Ici, la laideur est un choix. On invente l’horreur pour repousser l’échéance de la mort. On essaie toujours d’être moins laid que l’autre avec la satisfaction que nous sommes tous laids. Nous sommes en plein dans un processus d’encrassement collectif dont nous sommes tous fiers. Donc, «  PITO NOU LÈD NOU LA ».

Les proverbes véhiculent notre vision du monde. Nous admettons que nous sommes laids aux yeux des autres peuples. Nous nous en réjouissons parce que nous sommes encore là.

Tuer des innocents et ensuite les brûler, c’est hideux mais on le fait. En toute impunité. Dilapider les fonds PetroCaribe et piller les caisses de l’Etat, c’est laid. Pourtant, on le fait. Toujours en toute impunité.  Mais on est là ! La société se tait.

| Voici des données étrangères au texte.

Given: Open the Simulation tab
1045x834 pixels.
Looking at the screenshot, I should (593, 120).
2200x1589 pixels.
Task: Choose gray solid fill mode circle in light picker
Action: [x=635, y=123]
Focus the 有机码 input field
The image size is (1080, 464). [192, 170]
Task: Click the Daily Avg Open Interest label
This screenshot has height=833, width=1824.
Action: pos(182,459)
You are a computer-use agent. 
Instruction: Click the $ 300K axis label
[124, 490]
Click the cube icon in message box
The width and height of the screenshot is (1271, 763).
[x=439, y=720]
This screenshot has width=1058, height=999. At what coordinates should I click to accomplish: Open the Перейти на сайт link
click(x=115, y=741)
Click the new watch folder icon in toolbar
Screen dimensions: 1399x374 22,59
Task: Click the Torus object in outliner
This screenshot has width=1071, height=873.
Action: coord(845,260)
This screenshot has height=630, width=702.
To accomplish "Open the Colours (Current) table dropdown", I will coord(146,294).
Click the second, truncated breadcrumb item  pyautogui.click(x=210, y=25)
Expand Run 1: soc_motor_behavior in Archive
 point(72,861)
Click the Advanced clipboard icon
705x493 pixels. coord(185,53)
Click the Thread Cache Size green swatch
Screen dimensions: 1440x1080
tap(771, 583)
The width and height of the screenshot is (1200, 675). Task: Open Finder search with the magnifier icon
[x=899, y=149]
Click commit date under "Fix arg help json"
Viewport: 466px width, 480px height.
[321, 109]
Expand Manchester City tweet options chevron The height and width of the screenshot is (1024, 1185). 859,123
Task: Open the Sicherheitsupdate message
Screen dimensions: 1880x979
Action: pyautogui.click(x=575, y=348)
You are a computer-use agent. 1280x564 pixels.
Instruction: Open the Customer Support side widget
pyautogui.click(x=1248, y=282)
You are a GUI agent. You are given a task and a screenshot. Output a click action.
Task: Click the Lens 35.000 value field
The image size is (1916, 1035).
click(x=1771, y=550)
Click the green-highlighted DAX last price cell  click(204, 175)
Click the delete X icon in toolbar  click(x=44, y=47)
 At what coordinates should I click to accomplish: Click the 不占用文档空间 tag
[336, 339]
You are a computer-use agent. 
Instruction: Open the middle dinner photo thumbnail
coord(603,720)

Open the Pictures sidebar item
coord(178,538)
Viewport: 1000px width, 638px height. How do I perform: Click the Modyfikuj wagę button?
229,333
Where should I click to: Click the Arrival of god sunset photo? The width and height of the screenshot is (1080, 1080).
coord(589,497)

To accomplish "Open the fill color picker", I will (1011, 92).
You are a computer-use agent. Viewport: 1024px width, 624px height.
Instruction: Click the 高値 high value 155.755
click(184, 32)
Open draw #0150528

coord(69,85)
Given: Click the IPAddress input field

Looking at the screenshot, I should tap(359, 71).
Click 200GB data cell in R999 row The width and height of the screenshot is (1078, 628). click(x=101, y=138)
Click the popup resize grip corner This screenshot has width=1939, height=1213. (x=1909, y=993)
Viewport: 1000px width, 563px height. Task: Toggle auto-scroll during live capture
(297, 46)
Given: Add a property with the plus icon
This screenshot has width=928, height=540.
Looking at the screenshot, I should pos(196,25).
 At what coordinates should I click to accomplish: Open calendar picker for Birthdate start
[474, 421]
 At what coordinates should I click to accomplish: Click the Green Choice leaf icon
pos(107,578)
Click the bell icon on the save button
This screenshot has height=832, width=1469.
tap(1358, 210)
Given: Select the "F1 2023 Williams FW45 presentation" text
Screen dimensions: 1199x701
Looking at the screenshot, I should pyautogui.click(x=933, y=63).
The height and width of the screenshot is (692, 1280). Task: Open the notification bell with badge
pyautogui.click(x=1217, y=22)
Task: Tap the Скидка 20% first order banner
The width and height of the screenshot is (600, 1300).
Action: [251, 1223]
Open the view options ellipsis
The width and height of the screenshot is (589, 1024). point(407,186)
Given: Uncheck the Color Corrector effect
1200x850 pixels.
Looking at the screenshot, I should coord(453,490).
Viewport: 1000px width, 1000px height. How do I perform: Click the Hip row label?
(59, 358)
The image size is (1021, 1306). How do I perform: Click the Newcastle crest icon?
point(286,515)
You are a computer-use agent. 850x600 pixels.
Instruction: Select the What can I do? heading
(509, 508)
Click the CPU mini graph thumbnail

Cette laideur n’a aucune chance de devenir belle. Elle est une atteinte grave au regard. Le monde a peur de nous regarder. S’il a peur de nous regarder puisque nous sommes heureux d’être laids, notre place n’est pas là. Notre place n’est nulle part. Alors, d’où vient cette stupidité : «  PITO NOU LÈD NOU LA »

Dans son ouvrage intitulé « Le Dilemme Haïtien », paru à Montréal, en 2018, M. Drelin Laguerre a étudié, entre autres, ce proverbe qui, dit-il, émane de la philosophie populaire et constitue un reflet de l’âme haïtienne. Selon M. Laguerre, ce proverbe est symptomatique d’une profonde dépression psychologique sociale dans laquelle la  nation haïtienne est plongée.

Ici, on n’apprend pas à s’indigner.  Lors du tremblement de terre, les voix de l’espoir et de la rédemption auraient dû être celles du  remords, de la réflexion, de l’indignation, de la colère et des  chansons guerrières de motivation, fait remarquer M. Drelin Laguerre.

«  PITO NOU LÈD NOU LA ». Mais viendra un jour où nous ne pourrons être nulle part. Aucun peuple n’acceptera notre laideur même dans ce petit coin de terre que nous appelons chez nous.